Body Count
- Author: Burl Barer
- Language: English
- Genre: Nonfiction/True crime
- Publisher: Pinnacle Books
- Publication date: 2012 (2nd ed), 2002
- Publication place: United States
- Media type: Print (paperback), e-book
- Pages: 256 pp
- ISBN: 978-0786029273
- OCLC: 2003271224
- Dewey Decimal: 364.15/23/0979737
- LC Class: HV6533.W2 B37 2002

= Body Count (book) =

2012 true crime book by Burl Barer

Body Count: The Terrifying True Story of the Spokane Serial Killer is a non-fiction book released in December 2012 by Pinnacle Books and written by the crime writer Burl Barer about the American serial killer Robert Lee Yates from Spokane, Washington. It was first published in 2002, and then updated and re-released 10 years later.

==Storyline==
Robert Lee Yates, Jr. was the father of five, an Air National Guard pilot who served in Desert Storm, and someone no one suspected as a killer. But at night, he prowled the streets where prostitutes gathered. The book follows the four-year investigation, describing it as a "process of elimination" to solve it. The book covers how Yates was finally caught and the effect Yates's double life had on his family.

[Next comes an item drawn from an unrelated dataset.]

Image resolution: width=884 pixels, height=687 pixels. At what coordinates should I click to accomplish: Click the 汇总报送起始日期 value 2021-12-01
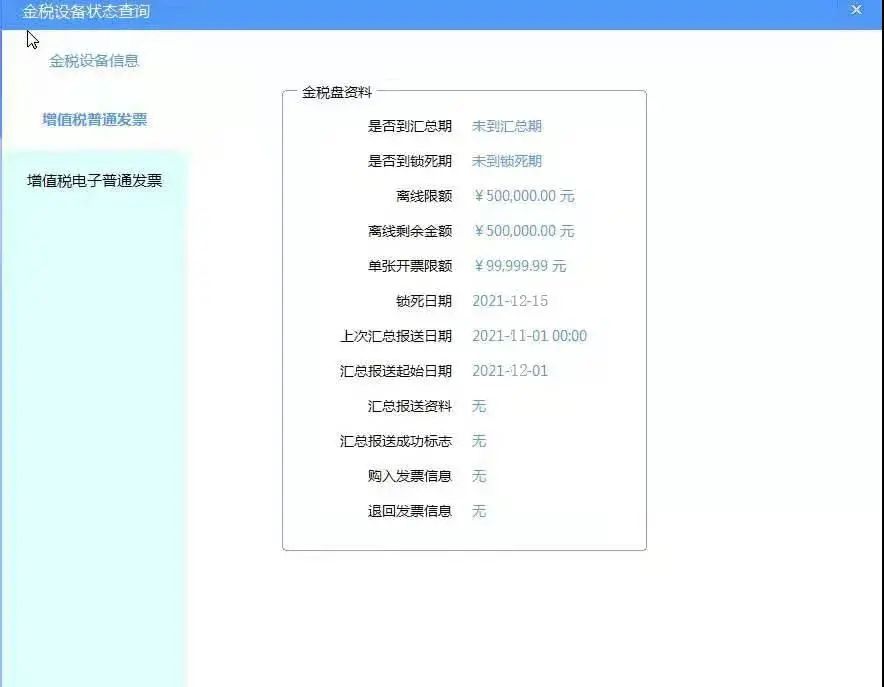(509, 372)

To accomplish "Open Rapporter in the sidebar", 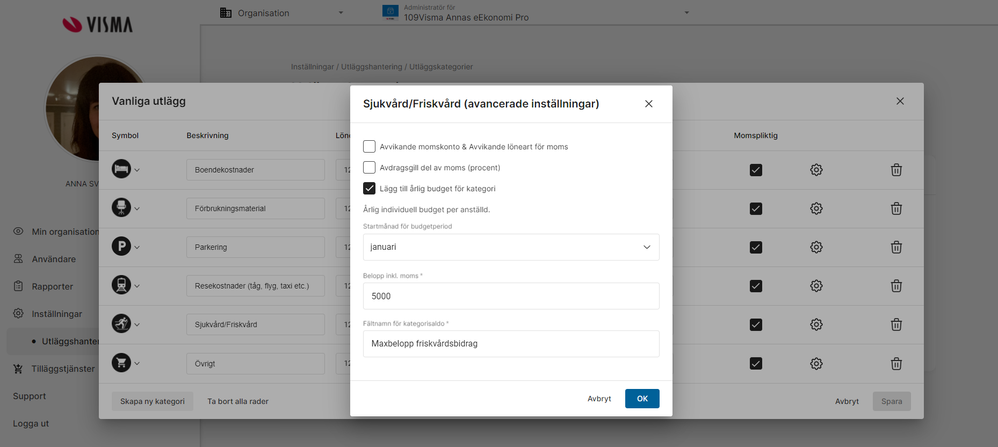I will point(52,286).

After a trial in 2002, Yates was convicted of killing two women and sentenced to death. In 2000, he pleaded guilty to 13 other murders and was given a sentence of 408 years.

The author appeared in 2010 on BlogTalkRadio's "True Murder" show to talk about the book and the lengthy investigation, telling radio host Dan Zupansky that he gained access to the law enforcement task force that gave him a behind-the-scenes look to the investigation."

Barer had a personal connection to the killer, as Yates's first victims were friends of the author's family in Walla Walla, Washington.